La personne qui me visite nuitamment bat en retraite en entendant ma charge. Mais mon rush est si prompt que je me trouve nez à nez avec elle sur le palier du first floor. Je m’attendais à beaucoup.

Pas à ça !

— Hello, Cathy !

La fille kidnappée de Vernon O’Bannon. La merveille qui oublie ses slips en quittant les hôtels. Les bras ne m’en tombent pas, Dieu thank you, j’en ai bien trop besoin pour agripper mon Agrippine. Elle porte une chemise de nuit si légère qu’on n’a aucune peine à l’oublier. Vue à contre-jour, grâce au rectangle de clarté provenant de ma chambre, elle propose la plus ensorcelante silhouette dont un gonzier puisse rêver après s’être cogné une bonbonne de L.S.D.
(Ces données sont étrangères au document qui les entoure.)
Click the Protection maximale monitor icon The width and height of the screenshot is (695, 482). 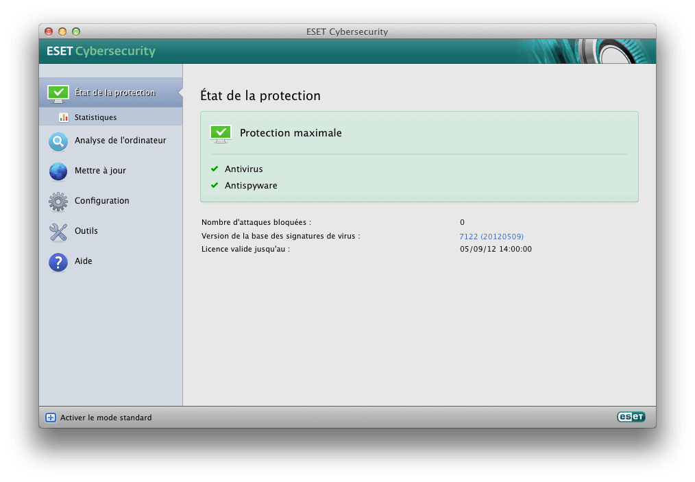[x=220, y=133]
— Dieu soit loué, c’est vous ! s’exclame à voix basse (ce qui est difficile à réussir quand on n’a pas fait le conservatoire) l’admirable créature.

Je me demande si c’est du bacon ou du pig. Cependant l’exclamation lui est partie du cœur.
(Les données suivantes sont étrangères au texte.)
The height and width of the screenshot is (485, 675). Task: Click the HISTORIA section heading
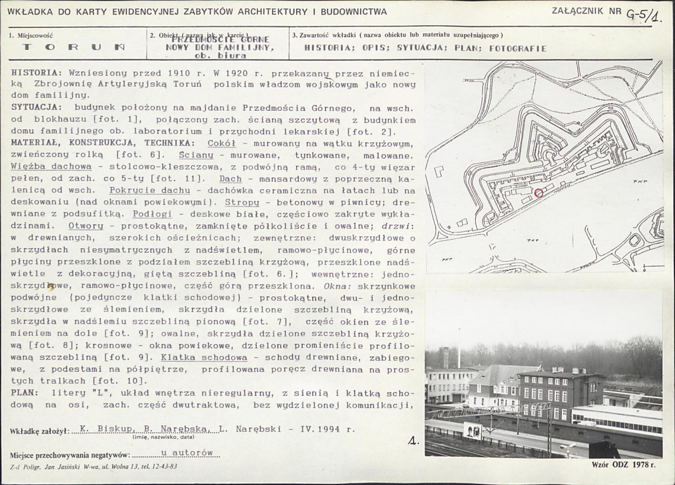point(37,73)
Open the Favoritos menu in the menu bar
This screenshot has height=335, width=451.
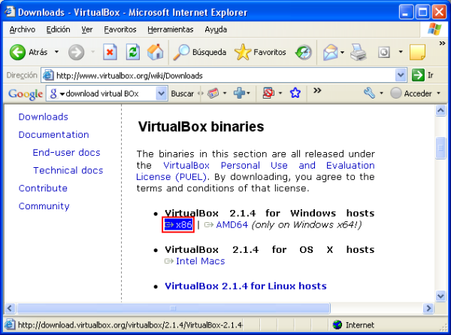tap(120, 29)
N’écoutant que le mien, je me livre au bonheur des retrouvailles en la pressant contre mon corps en émoi, parcouru de frissons indicibles et tout, quoi ! Pas besoin de te faire un dessin, y en a plein les vouatères publics. Elle est trémoussante. Elle fait « Ohh ! Aooo ! Aaaaaoh ! ». Je la ramène dans ma bédroume juste avant qu’elle largue définitivement les « o » pour ne plus proférer que des « a ». Le fade, sache-le une fois pour toutes, n’a besoin que d’une seule voyelle pour s’exprimer pleinement. Et cette voyelle, c’est le « a », uniquement. Elle est la voyelle voyouse intégrale. T’entendras jamais une sœur prendre son foot avec des « u », tu penserais qu’elle tourne charretière, ni avec des « i », t’aurais l’impression qu’elle se marre, si elle le faisait à renfort de « o » y te semblerait qu’elle s’étonne et ça te flanquerait des complexes inopportuns. J’en ai connu une qui jouissait en « y » mais elle était native d’Athènes. Quelquefois, cependant, des nanas grimpent en mayonnaise à l’aide du « e » muet. Généralement, ce sont des ancillaires ou des frigides. La soubrette que t’enfiles, elle se gêne un peu tout de même, comprends-tu ! Le « aaaaaa » elle le laisse à Madame parce que c’est franc et massif pour bruiter l’orgasme ; elle, programme commun ou pas, elle sait se contenter d’un « eeee » à deux mille balles par mois, nourrie, logée, blanchie. Tu la vois pas se permettre des « aaaaa » tonitruants pendant que tu la calces à la sauvette quand elle passe l’aspirateur. Ce serait vachetement indécent, moi je trouve. Les frigides, elles font « eeeeee » parce qu’elles ne savent pas faire « aaaaa », tout culment. Elles croivent que c’est ça, glapir au panard ! Elles ont entendu causer de la chose. Le comment les fières salopes poussent des bramades en déboulant dans les azurs du septième ciel. Elles ressentent rien, veulent imiter sans connaître, sans éprouver, les malheureuses biquettes, que si t’enfilerais un Corneski ce serait du kif. Alors elles y vont de leurs « eeee » misérables ; pour coïts de sous-traitants.